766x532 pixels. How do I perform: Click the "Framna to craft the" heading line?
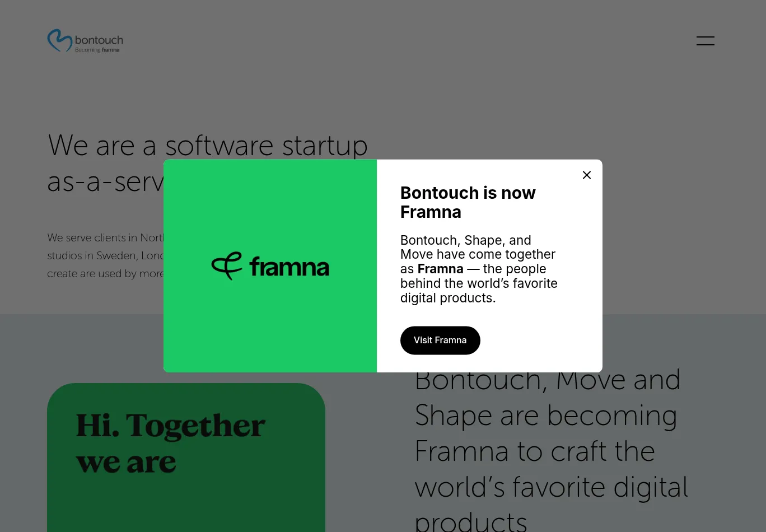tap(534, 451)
:::::
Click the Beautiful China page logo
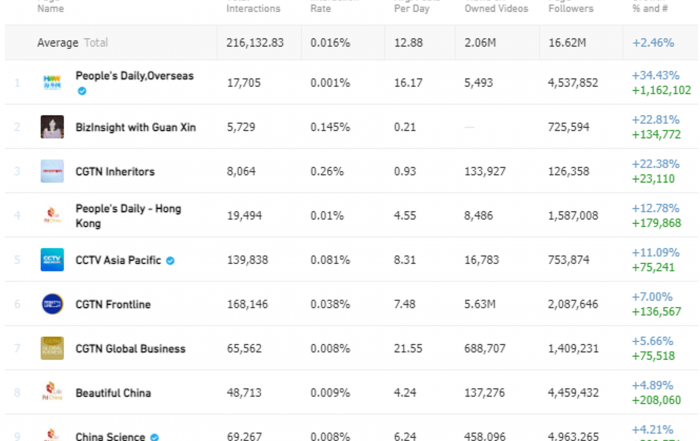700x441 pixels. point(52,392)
:::::
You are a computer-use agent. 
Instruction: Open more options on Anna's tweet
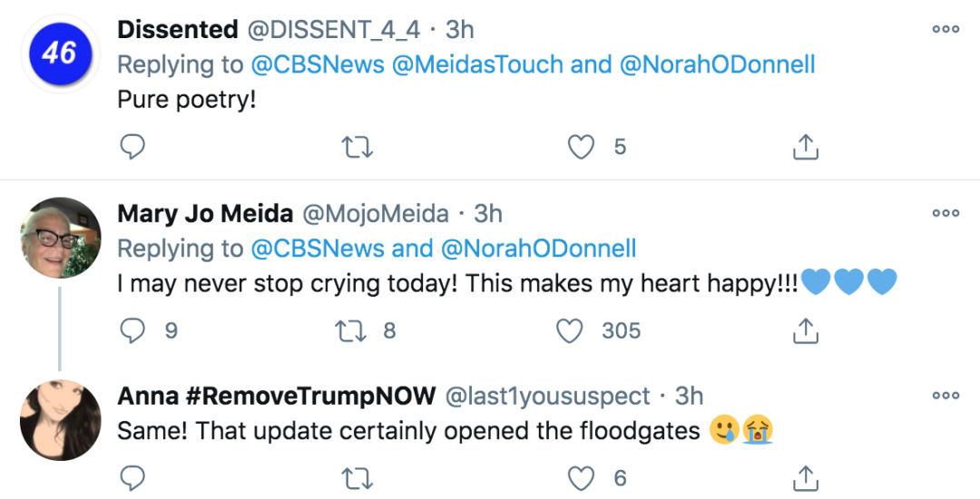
:::::
Set down precisely the lines above between the line holding "You are a computer-use agent." and the line holding "Instruction: Open more", inclusive, and nothing beyond them.

You are a computer-use agent. 
Instruction: Open more options on Anna's tweet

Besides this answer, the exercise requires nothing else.